*** Entries provided ***
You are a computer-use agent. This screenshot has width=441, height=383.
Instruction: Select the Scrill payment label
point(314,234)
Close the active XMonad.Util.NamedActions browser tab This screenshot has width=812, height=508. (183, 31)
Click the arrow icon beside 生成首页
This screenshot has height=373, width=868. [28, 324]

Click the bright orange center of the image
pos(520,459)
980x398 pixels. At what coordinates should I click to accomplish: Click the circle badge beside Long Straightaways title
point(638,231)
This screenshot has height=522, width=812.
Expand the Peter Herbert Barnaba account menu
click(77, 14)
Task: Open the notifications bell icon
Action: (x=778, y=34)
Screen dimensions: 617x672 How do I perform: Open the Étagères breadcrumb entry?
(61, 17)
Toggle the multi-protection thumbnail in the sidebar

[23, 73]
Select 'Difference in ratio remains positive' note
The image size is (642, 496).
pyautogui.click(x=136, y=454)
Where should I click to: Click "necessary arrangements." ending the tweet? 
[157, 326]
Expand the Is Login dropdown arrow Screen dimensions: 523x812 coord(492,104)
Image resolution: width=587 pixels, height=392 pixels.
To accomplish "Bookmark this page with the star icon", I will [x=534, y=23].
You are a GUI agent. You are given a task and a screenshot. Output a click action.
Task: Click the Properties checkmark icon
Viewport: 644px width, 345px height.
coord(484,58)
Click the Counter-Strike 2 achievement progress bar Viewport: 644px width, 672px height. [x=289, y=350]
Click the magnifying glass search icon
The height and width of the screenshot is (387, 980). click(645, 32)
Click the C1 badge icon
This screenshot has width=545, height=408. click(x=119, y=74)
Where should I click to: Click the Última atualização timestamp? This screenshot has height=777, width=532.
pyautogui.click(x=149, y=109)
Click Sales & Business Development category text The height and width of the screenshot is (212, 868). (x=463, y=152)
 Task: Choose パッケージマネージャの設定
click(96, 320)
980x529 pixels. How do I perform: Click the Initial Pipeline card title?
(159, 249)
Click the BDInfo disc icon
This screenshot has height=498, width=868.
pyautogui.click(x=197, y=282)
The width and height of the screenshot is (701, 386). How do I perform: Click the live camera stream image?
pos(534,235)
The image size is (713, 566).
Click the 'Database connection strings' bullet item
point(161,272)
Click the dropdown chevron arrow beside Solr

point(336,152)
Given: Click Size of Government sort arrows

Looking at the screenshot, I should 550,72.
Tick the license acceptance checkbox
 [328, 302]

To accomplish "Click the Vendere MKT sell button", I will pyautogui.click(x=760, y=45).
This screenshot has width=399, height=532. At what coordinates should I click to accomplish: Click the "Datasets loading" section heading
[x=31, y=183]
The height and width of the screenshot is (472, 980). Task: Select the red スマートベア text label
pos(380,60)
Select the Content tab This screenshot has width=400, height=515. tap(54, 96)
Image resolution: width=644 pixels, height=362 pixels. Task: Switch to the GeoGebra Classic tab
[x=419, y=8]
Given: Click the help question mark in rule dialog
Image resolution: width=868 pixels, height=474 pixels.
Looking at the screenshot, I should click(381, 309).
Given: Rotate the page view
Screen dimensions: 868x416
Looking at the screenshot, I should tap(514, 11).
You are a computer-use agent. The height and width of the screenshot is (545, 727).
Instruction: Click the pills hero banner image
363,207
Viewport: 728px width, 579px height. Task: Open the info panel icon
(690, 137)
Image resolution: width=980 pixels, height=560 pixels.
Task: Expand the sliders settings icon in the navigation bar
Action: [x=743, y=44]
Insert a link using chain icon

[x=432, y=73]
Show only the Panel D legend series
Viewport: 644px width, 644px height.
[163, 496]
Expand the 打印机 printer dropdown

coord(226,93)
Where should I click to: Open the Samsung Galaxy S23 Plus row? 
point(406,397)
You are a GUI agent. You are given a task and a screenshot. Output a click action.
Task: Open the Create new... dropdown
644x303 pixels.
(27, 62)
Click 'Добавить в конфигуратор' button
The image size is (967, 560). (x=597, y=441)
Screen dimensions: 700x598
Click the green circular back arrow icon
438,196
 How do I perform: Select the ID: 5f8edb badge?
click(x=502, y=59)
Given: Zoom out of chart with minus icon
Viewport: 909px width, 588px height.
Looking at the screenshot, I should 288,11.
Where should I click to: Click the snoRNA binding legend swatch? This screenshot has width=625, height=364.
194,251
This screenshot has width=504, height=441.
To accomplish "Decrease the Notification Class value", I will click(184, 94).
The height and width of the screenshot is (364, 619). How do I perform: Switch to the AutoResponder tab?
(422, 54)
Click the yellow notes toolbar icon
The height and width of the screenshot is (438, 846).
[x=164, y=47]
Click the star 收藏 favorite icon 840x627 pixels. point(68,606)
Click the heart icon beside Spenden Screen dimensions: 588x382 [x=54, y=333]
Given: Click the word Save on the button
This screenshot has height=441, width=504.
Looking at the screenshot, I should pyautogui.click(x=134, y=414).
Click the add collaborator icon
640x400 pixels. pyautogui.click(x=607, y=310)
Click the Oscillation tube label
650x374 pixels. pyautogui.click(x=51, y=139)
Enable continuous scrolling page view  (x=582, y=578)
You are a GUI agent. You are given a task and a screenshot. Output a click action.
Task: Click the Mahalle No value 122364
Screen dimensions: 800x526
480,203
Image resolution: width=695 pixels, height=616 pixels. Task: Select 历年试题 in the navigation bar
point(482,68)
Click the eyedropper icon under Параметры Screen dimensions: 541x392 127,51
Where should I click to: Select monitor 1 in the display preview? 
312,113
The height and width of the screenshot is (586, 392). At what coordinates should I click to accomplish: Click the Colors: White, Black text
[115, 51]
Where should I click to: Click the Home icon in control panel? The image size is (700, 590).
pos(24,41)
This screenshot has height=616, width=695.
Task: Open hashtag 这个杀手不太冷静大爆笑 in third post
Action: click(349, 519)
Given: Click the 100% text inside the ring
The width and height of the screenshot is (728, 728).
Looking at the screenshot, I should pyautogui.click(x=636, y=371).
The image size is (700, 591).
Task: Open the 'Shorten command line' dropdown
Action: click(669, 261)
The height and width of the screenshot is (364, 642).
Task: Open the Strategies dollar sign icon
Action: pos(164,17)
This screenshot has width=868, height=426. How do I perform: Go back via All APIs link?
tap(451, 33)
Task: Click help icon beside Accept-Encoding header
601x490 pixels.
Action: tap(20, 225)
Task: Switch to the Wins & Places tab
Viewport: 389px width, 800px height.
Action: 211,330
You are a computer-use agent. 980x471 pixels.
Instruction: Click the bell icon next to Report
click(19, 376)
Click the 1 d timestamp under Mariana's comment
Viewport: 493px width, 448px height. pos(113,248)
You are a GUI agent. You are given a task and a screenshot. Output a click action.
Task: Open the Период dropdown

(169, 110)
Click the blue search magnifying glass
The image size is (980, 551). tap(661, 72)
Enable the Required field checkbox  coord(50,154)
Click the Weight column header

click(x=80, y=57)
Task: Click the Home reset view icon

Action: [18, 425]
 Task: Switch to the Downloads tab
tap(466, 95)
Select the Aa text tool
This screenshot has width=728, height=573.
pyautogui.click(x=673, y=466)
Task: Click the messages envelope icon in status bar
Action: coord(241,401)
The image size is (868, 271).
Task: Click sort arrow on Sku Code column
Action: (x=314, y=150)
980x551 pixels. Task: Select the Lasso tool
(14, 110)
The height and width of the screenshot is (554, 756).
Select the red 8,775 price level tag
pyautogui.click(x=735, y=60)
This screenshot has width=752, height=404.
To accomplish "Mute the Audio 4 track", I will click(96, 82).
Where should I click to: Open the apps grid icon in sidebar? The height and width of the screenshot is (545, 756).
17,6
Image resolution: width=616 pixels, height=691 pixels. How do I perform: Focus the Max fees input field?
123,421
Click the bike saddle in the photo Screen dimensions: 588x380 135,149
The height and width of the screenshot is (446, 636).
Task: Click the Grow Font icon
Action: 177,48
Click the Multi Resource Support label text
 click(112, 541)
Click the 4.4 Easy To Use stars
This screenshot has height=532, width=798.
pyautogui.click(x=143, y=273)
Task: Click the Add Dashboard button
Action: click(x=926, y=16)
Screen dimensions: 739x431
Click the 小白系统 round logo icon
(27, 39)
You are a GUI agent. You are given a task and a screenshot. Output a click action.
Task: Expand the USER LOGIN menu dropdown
*** End of Entries provided ***
- [Work instruction]:
Using the data above, transcribe the lines that run from the line with "Instruction: Click the bell" to the line with "Select the Aa text tool", both ends kept, and output nothing else.

- [Response below]:
Instruction: Click the bell icon next to Report
click(19, 376)
Click the 1 d timestamp under Mariana's comment
Viewport: 493px width, 448px height. pos(113,248)
You are a GUI agent. You are given a task and a screenshot. Output a click action.
Task: Open the Период dropdown

(169, 110)
Click the blue search magnifying glass
The image size is (980, 551). tap(661, 72)
Enable the Required field checkbox  coord(50,154)
Click the Weight column header

click(x=80, y=57)
Task: Click the Home reset view icon

Action: [18, 425]
 Task: Switch to the Downloads tab
tap(466, 95)
Select the Aa text tool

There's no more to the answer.